Naciones Unidas

Planning for development in the 60 years of ILPES

Mid-seventies to the end of the eighties (1977-1990): The decline of development planning

The Central (formerly "Basic") Planning Course, aimed at professionals from Latin American and Caribbean governments, was held annually until the early 1990s. Similar to the previous period, some of its main features were to offer a multidisciplinary and pragmatic vision of development problems associated with an integrated management of planning techniques and economic policy; to foster close dialogue and an effective exchange of experiences among the participating professionals; and, exclusively, to promote the formation of a regional awareness of common development problems, without prejudice to the pluralistic conceptions observed throughout the ECLAC member countries.

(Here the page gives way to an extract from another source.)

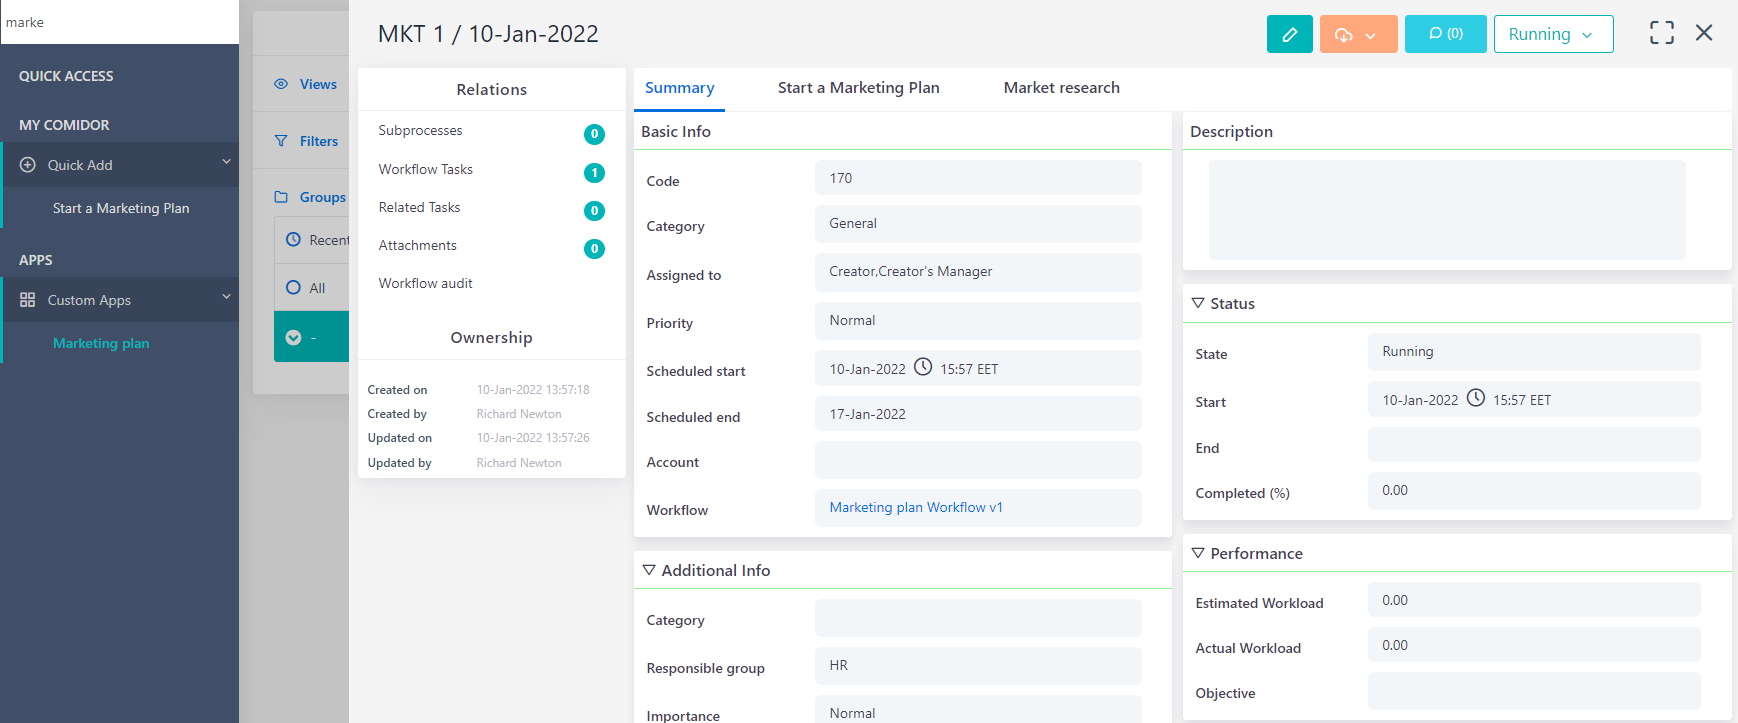This screenshot has height=723, width=1738.
Task: Open the Marketing plan Workflow v1 link
Action: pyautogui.click(x=915, y=508)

During the 1980s, the approach to training continued to be that of knowledge transmission, incorporating topics aimed at preparing public officials for an era of structural adjustment, when market actions gained more credibility, while the State was to be reduced to the minimum expression, in accordance with the postulates of neoliberalism. As a result, the courses included topics such as macroeconomic management, foreign debt, and trade, among others. In this same period, environmental variables were incorporated into the planning tasks and processes and in the related training; a strong concern for social development issues was maintained, especially with respect to emergency programs and in response to the impacts of structural adjustment; and the topics of public investment programming and the instruments for this purpose were expanded, as well as science and technology planning and local and municipal development, among others. In 1989, the specialty of industrial planning, promoted by Fernando Fajnzylber, was introduced to the core course.
 

Towards the end of the period, a new form of planning begins to be discussed, a medium and long-term strategic planning, which takes into account the environment as well as the internal dynamics of the countries, and pays special attention to institutional problems, the state of democracy, the failures of a lack of coordination and asymmetric information and the need to coordinate social agents.